Mi generación no recordaba sino históricamente la pandemia de 1918. Ese año nació mi madre; ese año murió de ella mi abuelo paterno. La pandemia cambió, como la de tantas, el destino de mi familia. Mi generación no vivió la Guerra Civil. Ha vivido una historia de progreso material y de salud sólo alterada por enfermedades que afectaban de forma circunstancial a algún conocido, como la poliomelitis o la viruela, que no alteraban nuestras rutinas cotidianas, al compás de vacunas y antibióticos. Hemos transitado por momentos de incertidumbre, como la crisis de 1974, la Transición, la crisis de 1992 y, especialmente, la de 2008, pero nunca una situación como la de ahora, confinados durante cuatro semanas, mientras ancianos y no tan ancianos sucumben, desvalidos, en UCI, residencias y domicilios, solos, sin el consuelo de una despedida. Las generaciones más jóvenes habrán sabido más de la vulnerabilidad y la fragilidad de la vida, de las dificultades para labrarse un futuro personal y mantener una familia. Ahora habrán recibido una impresionante lección sobre los endebles fundamentos con los que está construida la idea del progreso. Frente a la creencia en el progreso ininterrumpido que asegura el bienestar individual y colectivo, habrán aprendido que el futuro es imprevisible; que un acontecimiento tan nimio como la infección de un humano por un virus procedente de un animal puede paralizar el mundo, hundir la economía, enfrentarnos con la precariedad y acosarnos con una muerte inesperada, en un contexto sin parangón con la muerte por accidente, por un cáncer, un infarto, por la vejez, por lo que ya hemos interiorizado como normal. Justo cuando nos estaban prometiendo la eternidad.

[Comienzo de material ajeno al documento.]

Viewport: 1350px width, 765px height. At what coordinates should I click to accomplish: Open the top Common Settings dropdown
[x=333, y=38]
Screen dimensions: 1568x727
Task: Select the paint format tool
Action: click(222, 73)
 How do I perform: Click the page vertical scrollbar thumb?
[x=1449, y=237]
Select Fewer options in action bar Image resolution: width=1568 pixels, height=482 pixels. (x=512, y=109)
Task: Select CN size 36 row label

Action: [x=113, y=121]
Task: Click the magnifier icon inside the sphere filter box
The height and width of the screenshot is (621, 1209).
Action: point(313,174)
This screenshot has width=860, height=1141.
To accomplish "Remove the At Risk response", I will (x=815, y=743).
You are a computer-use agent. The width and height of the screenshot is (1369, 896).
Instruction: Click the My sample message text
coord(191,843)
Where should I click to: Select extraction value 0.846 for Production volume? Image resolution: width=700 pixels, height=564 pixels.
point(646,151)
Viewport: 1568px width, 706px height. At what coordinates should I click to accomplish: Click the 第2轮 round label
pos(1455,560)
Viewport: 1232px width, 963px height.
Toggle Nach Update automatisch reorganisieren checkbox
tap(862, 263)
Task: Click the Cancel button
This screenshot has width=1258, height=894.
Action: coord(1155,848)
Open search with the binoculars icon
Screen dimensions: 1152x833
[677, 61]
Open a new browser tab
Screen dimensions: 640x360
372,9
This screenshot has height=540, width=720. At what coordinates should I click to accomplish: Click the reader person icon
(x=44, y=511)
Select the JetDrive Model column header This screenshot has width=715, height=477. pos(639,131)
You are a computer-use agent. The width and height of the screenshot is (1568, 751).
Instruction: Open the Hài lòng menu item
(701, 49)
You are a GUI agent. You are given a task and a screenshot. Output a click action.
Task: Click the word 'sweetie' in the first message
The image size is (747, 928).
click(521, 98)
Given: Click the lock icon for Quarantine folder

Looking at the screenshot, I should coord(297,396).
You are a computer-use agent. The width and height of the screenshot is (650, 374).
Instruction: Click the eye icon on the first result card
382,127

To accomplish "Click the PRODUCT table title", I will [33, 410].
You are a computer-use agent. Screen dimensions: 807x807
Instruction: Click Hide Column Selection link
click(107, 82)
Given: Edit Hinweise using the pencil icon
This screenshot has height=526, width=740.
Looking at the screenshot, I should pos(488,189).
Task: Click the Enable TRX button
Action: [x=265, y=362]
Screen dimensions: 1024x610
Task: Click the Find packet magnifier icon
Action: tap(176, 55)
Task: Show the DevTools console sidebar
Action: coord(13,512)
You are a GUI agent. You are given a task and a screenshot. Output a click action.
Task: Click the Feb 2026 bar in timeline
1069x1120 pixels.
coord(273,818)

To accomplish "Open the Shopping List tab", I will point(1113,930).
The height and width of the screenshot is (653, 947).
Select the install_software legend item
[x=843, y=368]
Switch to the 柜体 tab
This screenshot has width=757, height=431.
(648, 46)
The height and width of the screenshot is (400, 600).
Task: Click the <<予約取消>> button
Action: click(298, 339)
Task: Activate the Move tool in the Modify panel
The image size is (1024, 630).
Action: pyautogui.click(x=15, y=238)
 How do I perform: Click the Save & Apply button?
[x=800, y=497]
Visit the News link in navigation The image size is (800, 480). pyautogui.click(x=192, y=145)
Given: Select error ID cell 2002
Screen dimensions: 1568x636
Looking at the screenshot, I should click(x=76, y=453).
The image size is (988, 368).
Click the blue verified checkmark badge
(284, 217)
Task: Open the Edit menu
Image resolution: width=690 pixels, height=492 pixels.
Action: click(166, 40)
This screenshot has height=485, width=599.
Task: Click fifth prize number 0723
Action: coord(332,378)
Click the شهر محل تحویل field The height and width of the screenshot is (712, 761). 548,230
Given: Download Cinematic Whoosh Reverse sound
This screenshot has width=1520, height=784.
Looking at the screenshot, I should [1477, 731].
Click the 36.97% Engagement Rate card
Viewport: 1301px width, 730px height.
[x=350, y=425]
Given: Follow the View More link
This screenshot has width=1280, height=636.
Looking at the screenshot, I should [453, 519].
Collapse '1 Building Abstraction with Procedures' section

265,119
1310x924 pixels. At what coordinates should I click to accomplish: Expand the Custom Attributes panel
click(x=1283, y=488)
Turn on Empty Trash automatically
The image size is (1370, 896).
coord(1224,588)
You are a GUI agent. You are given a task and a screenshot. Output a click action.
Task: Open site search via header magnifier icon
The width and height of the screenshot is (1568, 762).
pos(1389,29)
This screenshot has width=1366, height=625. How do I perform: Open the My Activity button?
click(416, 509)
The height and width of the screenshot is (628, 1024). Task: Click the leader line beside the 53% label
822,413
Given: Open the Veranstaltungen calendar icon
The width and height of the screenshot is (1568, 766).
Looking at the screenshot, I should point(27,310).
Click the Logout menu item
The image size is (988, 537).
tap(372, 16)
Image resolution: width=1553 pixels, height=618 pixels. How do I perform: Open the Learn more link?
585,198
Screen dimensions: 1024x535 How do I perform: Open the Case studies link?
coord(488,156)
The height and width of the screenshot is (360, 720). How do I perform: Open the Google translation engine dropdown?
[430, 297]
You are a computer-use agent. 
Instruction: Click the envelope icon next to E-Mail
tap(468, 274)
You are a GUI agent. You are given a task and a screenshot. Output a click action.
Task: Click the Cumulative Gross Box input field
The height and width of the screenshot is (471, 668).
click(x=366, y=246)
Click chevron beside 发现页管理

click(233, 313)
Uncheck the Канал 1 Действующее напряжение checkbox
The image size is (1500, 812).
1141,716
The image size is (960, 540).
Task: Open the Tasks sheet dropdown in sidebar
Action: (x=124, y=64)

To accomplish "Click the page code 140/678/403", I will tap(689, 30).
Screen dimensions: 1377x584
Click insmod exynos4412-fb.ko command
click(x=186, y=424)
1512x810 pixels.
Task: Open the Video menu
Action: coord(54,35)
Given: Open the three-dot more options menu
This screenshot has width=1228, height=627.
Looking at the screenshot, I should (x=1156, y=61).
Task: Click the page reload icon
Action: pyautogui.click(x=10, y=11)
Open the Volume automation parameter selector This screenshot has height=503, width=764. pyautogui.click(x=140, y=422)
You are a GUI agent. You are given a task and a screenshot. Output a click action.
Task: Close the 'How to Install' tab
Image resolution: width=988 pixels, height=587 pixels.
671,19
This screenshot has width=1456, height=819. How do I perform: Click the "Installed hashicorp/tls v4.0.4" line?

Cuando esto pase, sabremos lo que ya sabían Bill Gates, Netflix y la ciencia hace tiempo: Que una nueva pandemia asolaría el mundo; la cuestión no era si sería así o no; la cuestión era "cuándo". La cuestión es que ningún país estaba preparado. El poder atiende básicamente a su supervivencia, pero no a largo plazo, sino a muy corto. Entre sus prioridades no figura el precaverse ni de lo probable ni de lo posible, sólo de lo inmediato, lo que le asegura el mando. Han fracasado democracias y dictaduras porque ni unas ni otras pueden entender de los tiempos propios de la naturaleza.

Cuando esto pase, ¿cómo vamos a vivir la vida nosotros, los no avisados? ¿Cómo vamos a hacerlo cuando ya sabemos que no la tenemos asegurada según la esperanza que nos aseguraban las estadísticas? ¿Cómo cuando sabemos que nosotros podríamos haber sido uno cualquiera de los centenares de miles de humanos que van a morir en unos meses? ¿Cómo cuando la muerte se convierte en algo masivo, aleatorio, intrascendente, rutinario? ¿Cómo cuando saludemos el renacimiento de la primavera que está eclosionando? ¿Cómo cuando podamos abrazar por fin a nuestros seres queridos? ¿Cómo cuando enfrentemos nuestro propio fin? Creemos que la muerte es el gran acontecimiento de nuestra vida, aquél en el que no podemos dejar de pensar desde siempre, desde que tenemos razón, conciencia de nuestra muerte. Para la naturaleza no es nada, sólo su propio acontecer.